Soldering is acknowledged as an important joining and repair technique that is likely to be utilized during extended space missions. To enable repairing electronics at the lowest component level for future exploration missions beyond low Earth orbit, it is essential to facilitate the production of soldering joints in microgravity conditions that have adequate mechanical properties. An experimental effort is proposed to characterize both the microstructure and resultant micro to the nanomechanical response of solder in terrestrial vs. microgravity environments, i.e., 1g vs. 10-5g. Results from the In-Space Soldering Investigation (ISSI) experiments performed aboard the International Space Station (ISS) have shown that soldering in microgravity is expected to be considerably different than their ground-based counterparts due to Earth’s natural convective flow and buoyancy effects being minimized in microgravity during melting and solidification. The ISSI data has demonstrated that a lack of buoyancy forces in microgravity can internally trap the flux created during soldering at interfaces, such as repair joints, and produce the porosities. These internal porosities can be detrimental to the desired strength of the joint, as well as its thermal and electrical conductivity.

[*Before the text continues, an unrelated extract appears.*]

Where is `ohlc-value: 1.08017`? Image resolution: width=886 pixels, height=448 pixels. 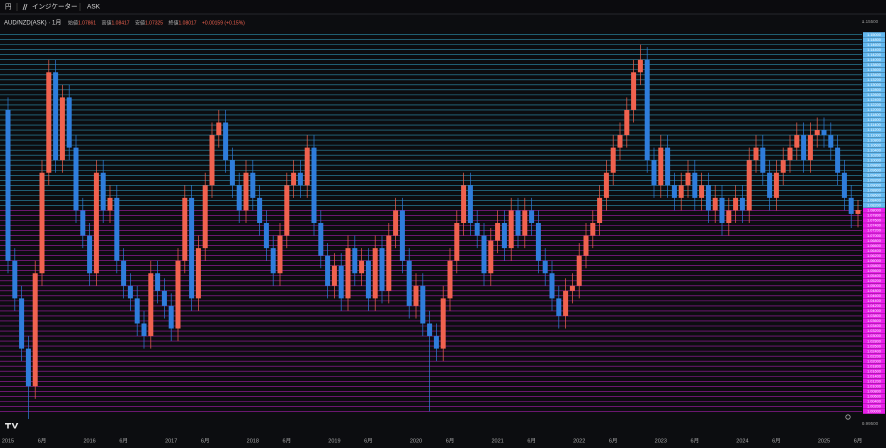 ohlc-value: 1.08017 is located at coordinates (188, 23).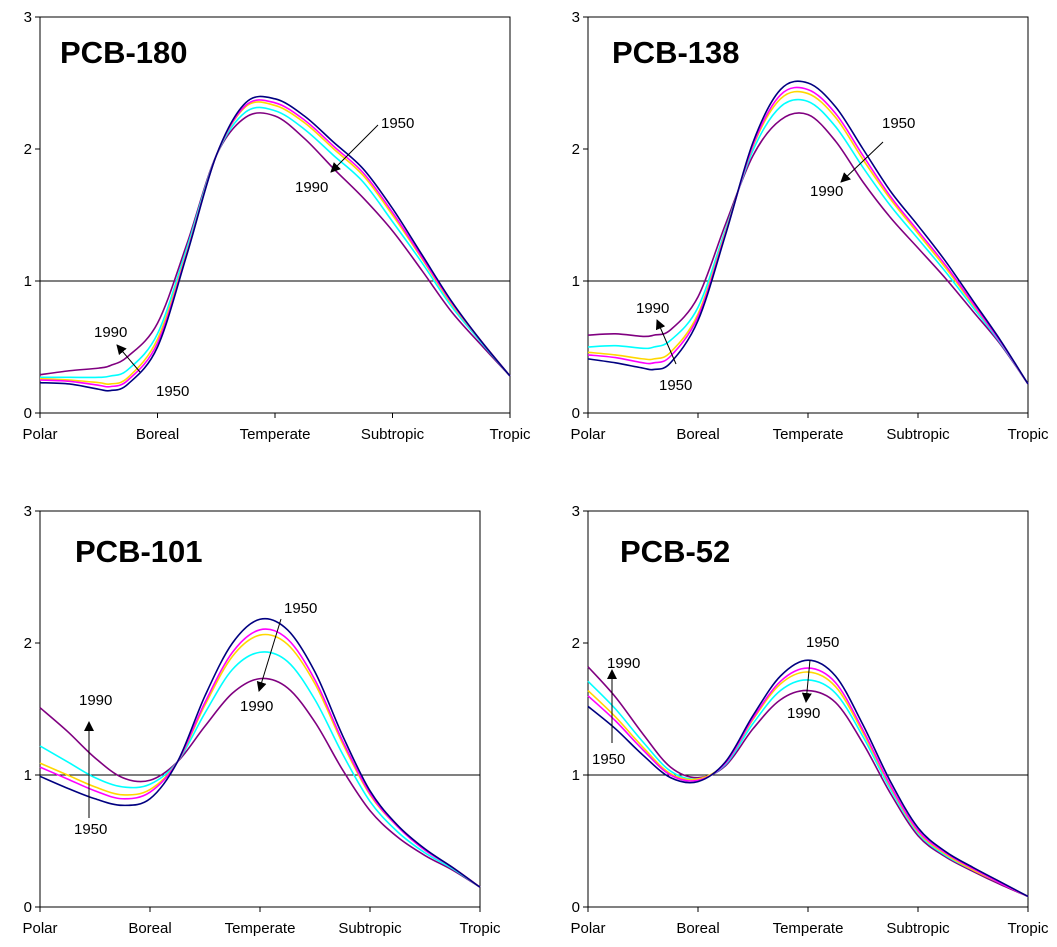 The width and height of the screenshot is (1057, 947). I want to click on panel-title: PCB-180, so click(124, 52).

The main aim of our work is to characterize the microstructure and nano-mechanical response of solders in terrestrial vs. microgravity environments using an array of nano-mechanical testing tools such as indentation and focused ion beam (FIB) fabricated micro-pillar compression and micro tensile testing, and nanoscale electrical contact resistance (nano-ECR) measurements.
A further aim of our work is to understand the substantial effect of aging on the solder microstructure and electrical and mechanical properties. Aging effects will be accounted for through testing of fresh ground-based solder prepared and aged in our lab, prepared using identical equipment and supplies as in the ISSI experiments.